Los sistemas electrónicos más comúnmente empleados hoy son: el Avid, el más concienzudamente desarrollado y, con diferencia, el sistema más usado de todos; Final Cut Pro, un programa desarrollado recientemente por Apple que funciona para sistemas operativos Macintosh; y Lightworks, que funciona solo para Windows. Existen algunas diferencias funcionales entre los tres, pero esencialmente trabajan de la misma manera:
1. Una vez que la película se ha rodado y revelado en el laboratorio, se copia en un ordenador a través de un proceso de digitalización. Esto permite que cada fotograma de la película sea almacenado en un disco duro, de forma muy parecida a como los programas gráficos, como Photoshop, almacenan fotografías digitalizadas.
2. Cada fotograma de la película recibe un número específico, o dirección, en una base de datos. Esto permite al montador incluir esos fotogramas en cualquier secuencia. El software conserva un registro de esas decisiones, que pueden ser incluidas repetidamente, y cambiadas a voluntad, de forma muy parecida a como un texto puede ser incluido de nuevo y modificado en un procesador de textos.
3. Una vez que la secuencia correcta se decide, el programa imprimirá una lista de esas decisiones, llamada lista de cortes de montaje. Esta relación permite que la película de 35 mm sea conformada, usando herramientas de montaje tradicionales, para igualarse a lo que hay en el ordenador. La película terminada puede entonces ser exhibida en las salas, a través de proyectores convencionales.

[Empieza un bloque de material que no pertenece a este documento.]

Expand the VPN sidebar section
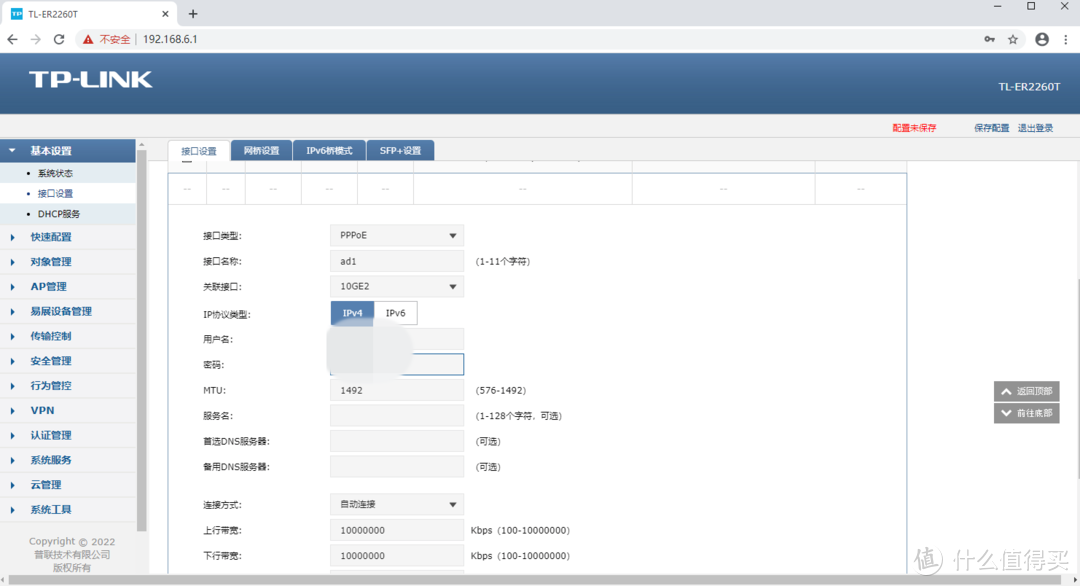 click(42, 410)
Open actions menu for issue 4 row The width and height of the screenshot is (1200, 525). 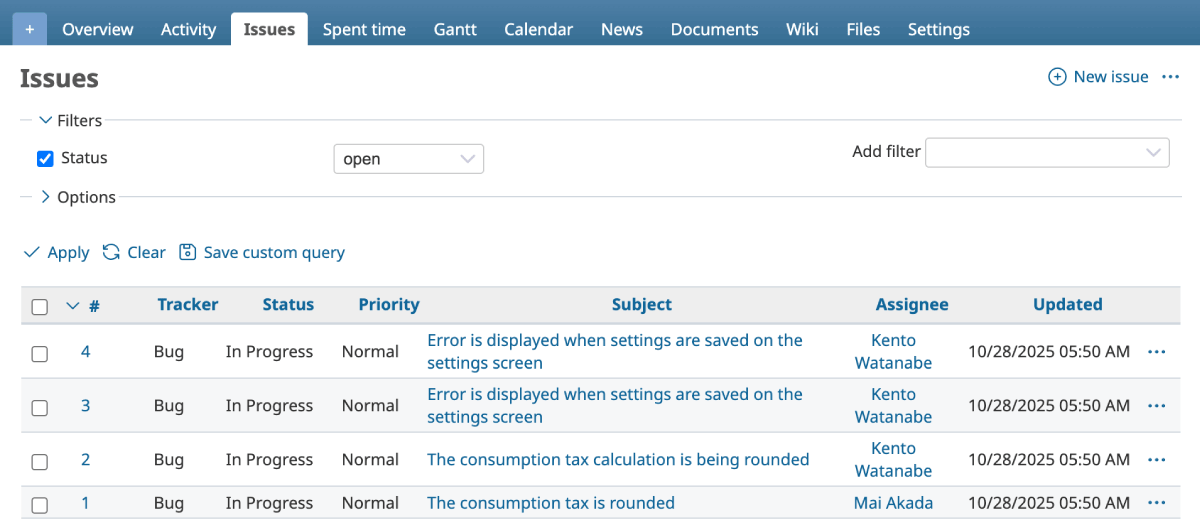1157,352
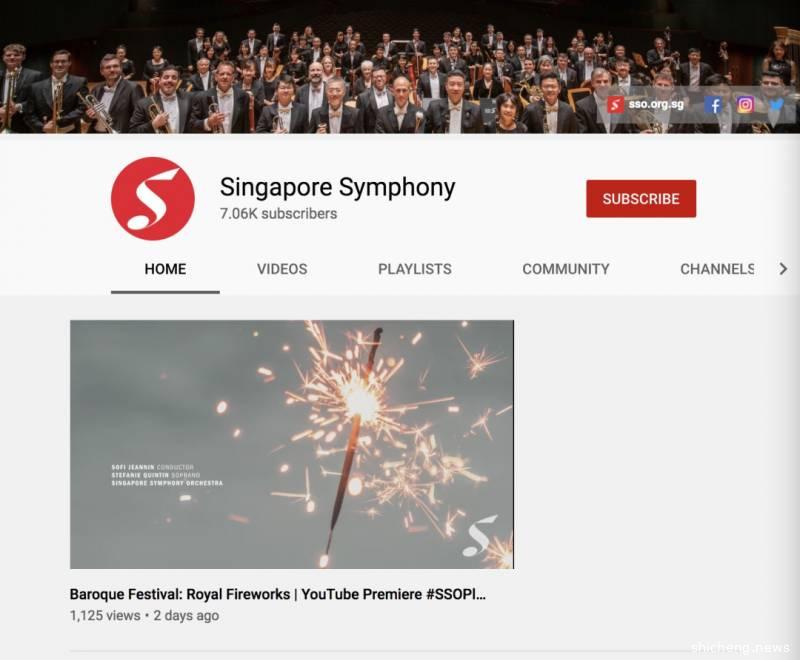Switch to the Videos tab
The height and width of the screenshot is (660, 800).
(x=282, y=269)
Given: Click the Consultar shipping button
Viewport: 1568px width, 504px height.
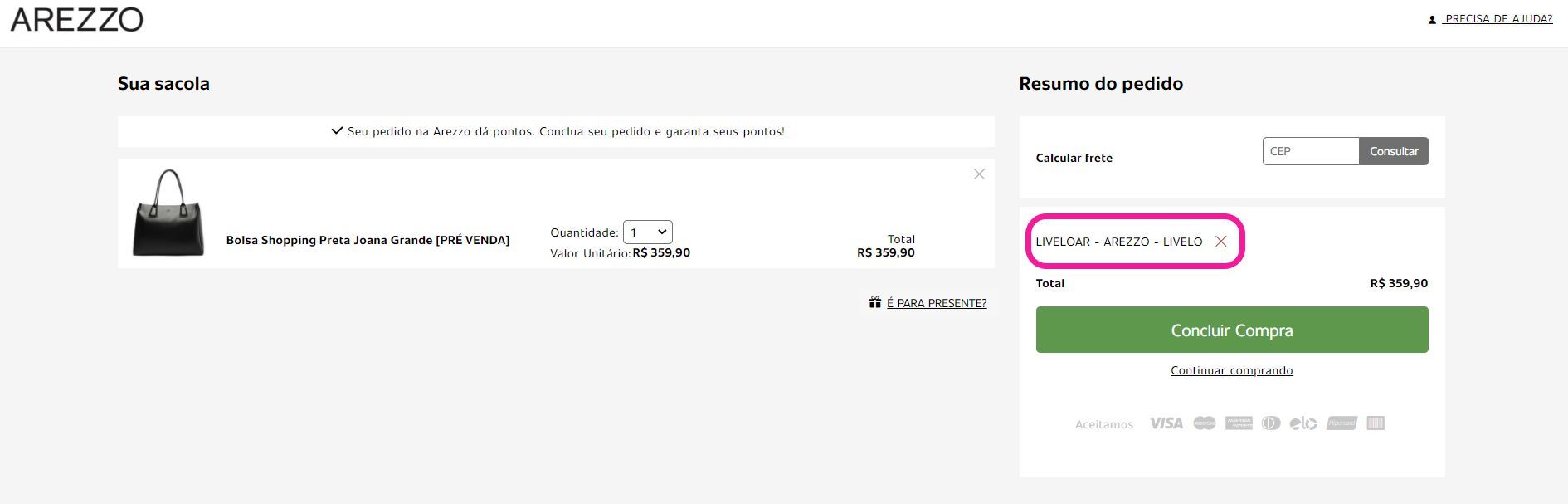Looking at the screenshot, I should 1394,151.
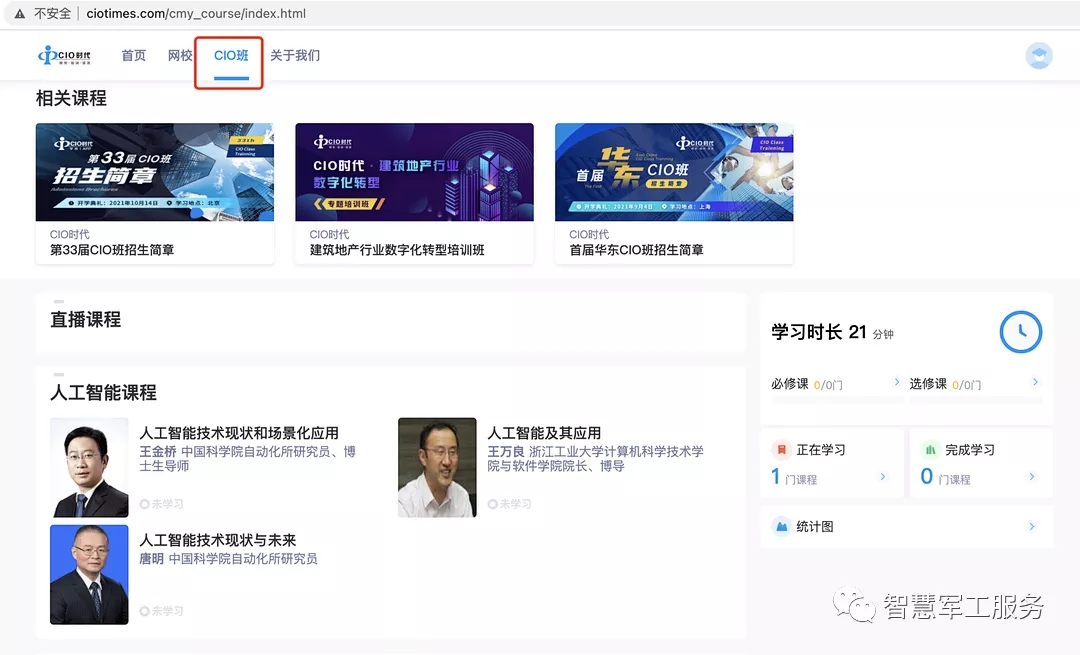Click the red 正在学习 bookmark icon
The width and height of the screenshot is (1080, 655).
pyautogui.click(x=781, y=450)
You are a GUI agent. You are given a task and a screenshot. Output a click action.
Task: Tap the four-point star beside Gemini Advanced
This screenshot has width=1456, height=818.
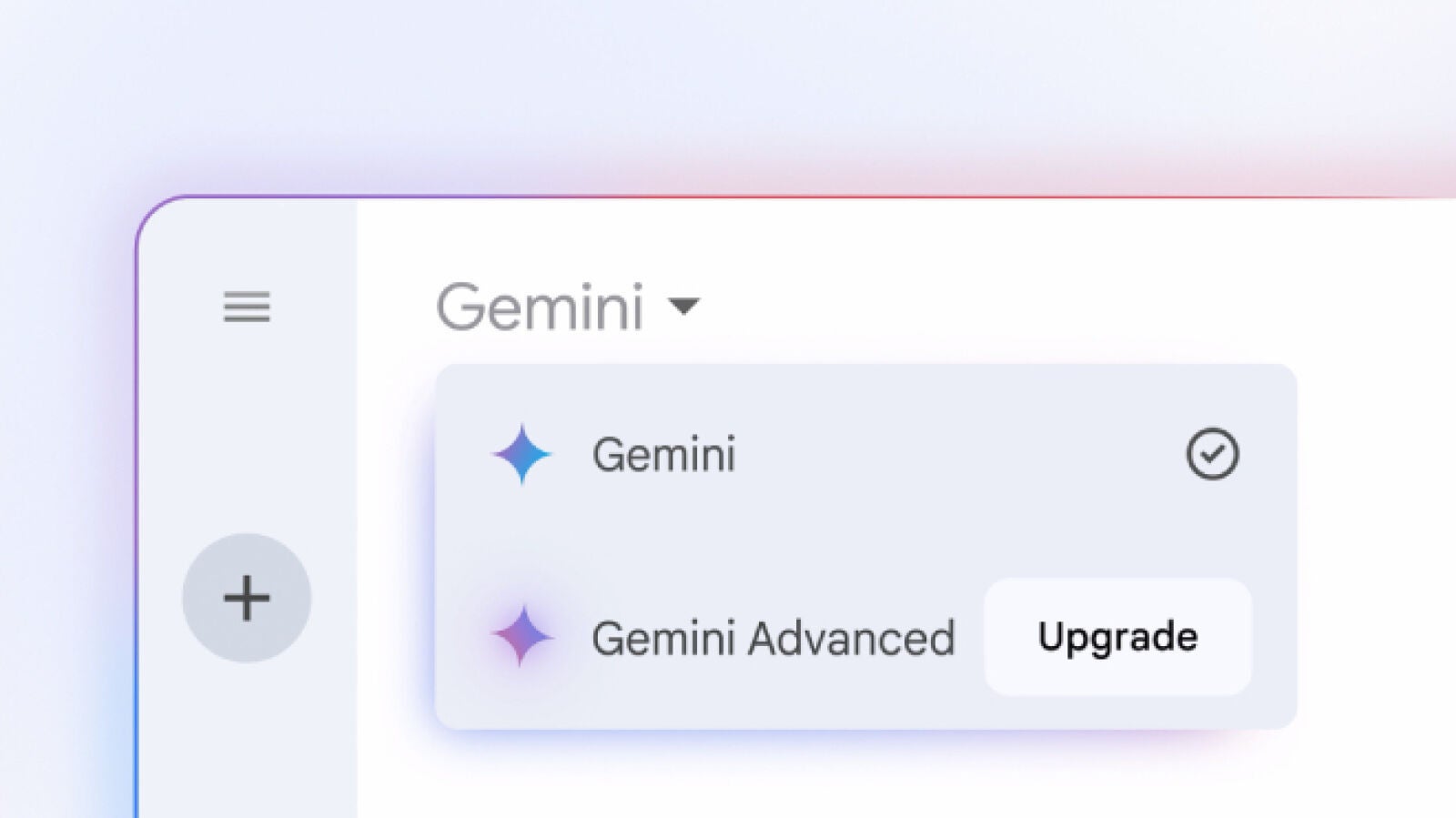tap(522, 636)
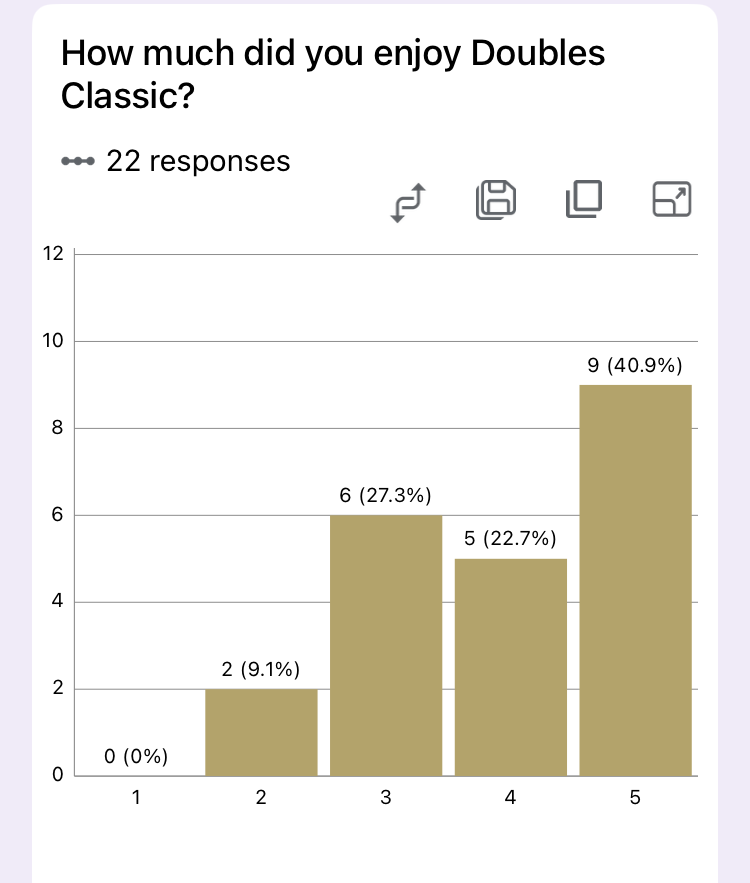The image size is (750, 883).
Task: Expand the chart with the pop-out icon
Action: [x=672, y=199]
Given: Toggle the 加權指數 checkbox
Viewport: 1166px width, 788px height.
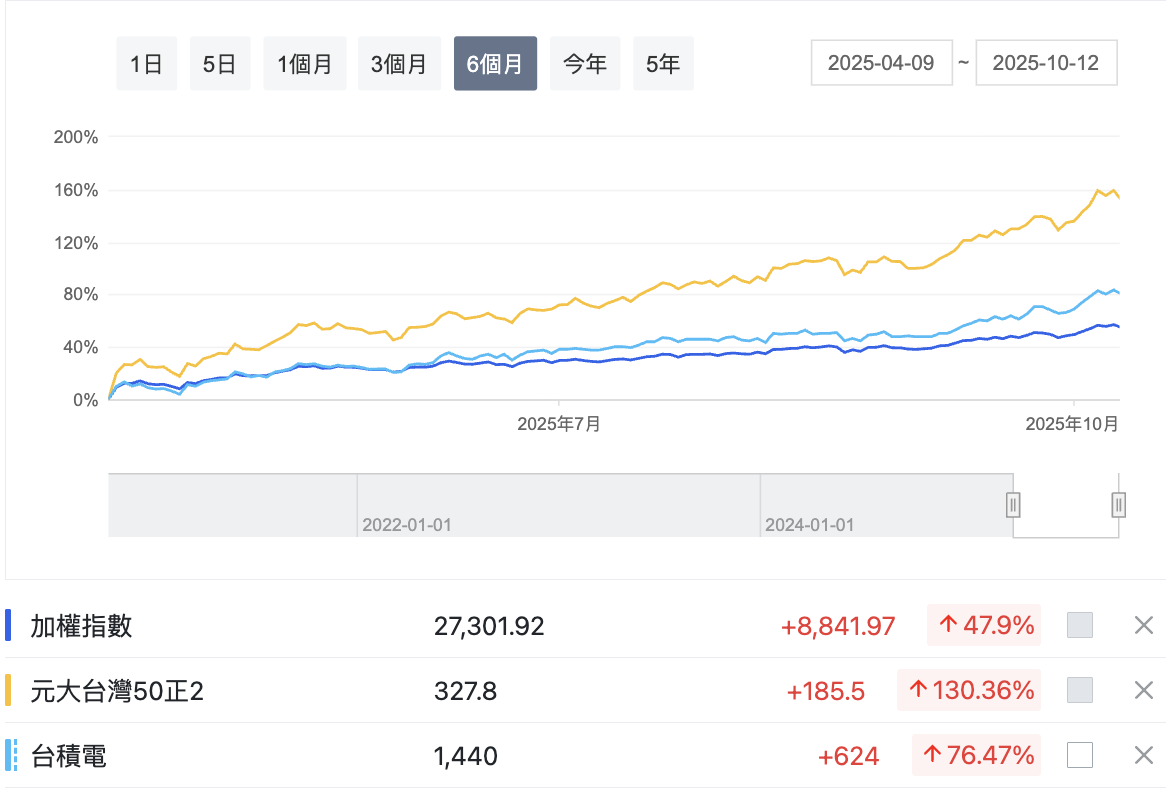Looking at the screenshot, I should pyautogui.click(x=1080, y=626).
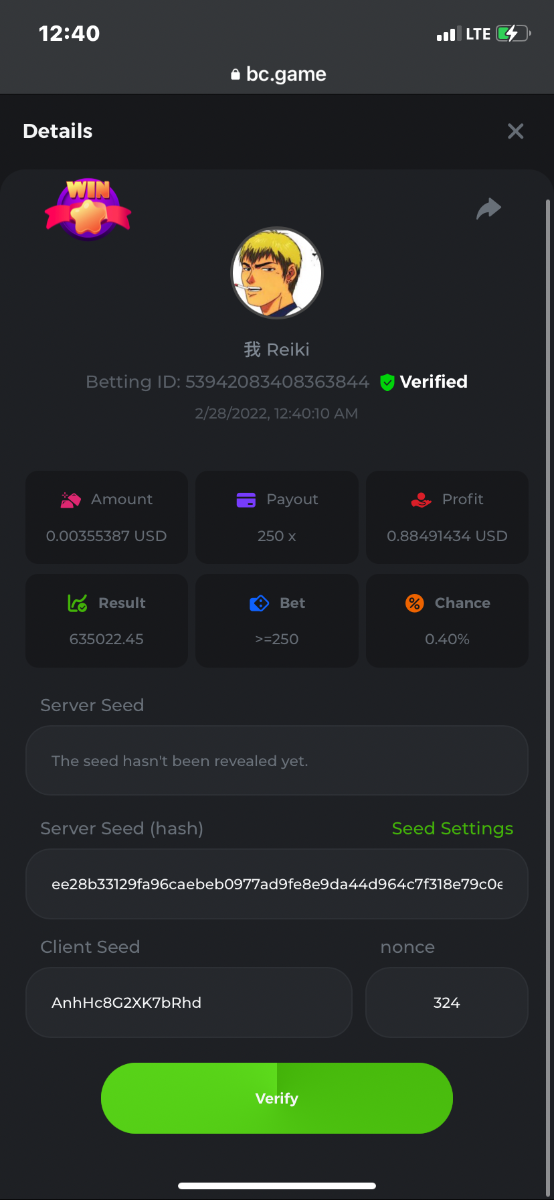Tap the WIN star badge
Screen dimensions: 554x1200
[88, 209]
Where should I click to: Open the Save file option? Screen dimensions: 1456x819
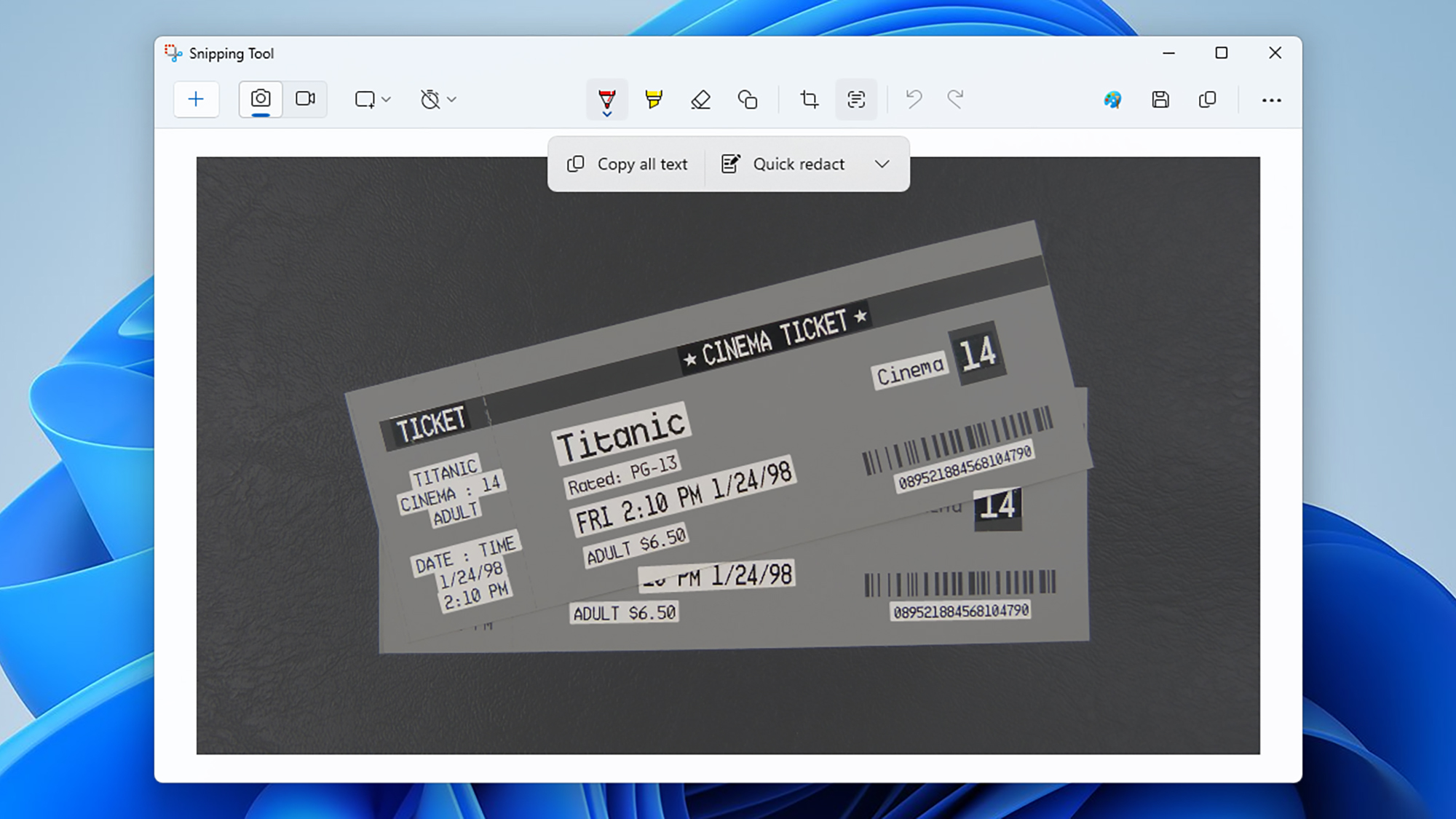(1159, 99)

Pero, ¿por qué pasar por todas esas contorsiones? ¿Por qué no simplemente montar la propia película, sobre todo teniendo en cuenta que empiezas con película y terminas con película? ¿Por qué abandonar una forma impecable de hacer cine, que ha sido perfeccionada a lo largo de muchos años y usada (brillantemente) para hacer todas las películas clásicas que conocemos y amamos?
Ésas son buenas preguntas. O al menos lo fueron hace ocho o diez años, cuando muchos montadores se las hacían a sí mismos.
De hecho, algunos todavía lo hacen: tres de los más famosos cineastas del ultimo tercio del siglo XX —Steven Spielberg, David Lynch y Alan Parker— aún prefieren montar en celuloide. Spielberg incluso ha llegado a comprar una docena de Moviolas con piezas de recambio y a asegurarse los servicios de técnicos dedicados a mantenerlas en perfecto estado de cara al previsible futuro.
En las siguientes páginas, me gustaría analizar cómo ha aparecido esta revolución electrónico-digital; por qué ha salido adelante a pesar de su complejidad y de la resistencia de personas influyentes; y examinar algunas de las implicaciones técnicas y artísticas a largo plazo de una industria del cine completamente digitalizada.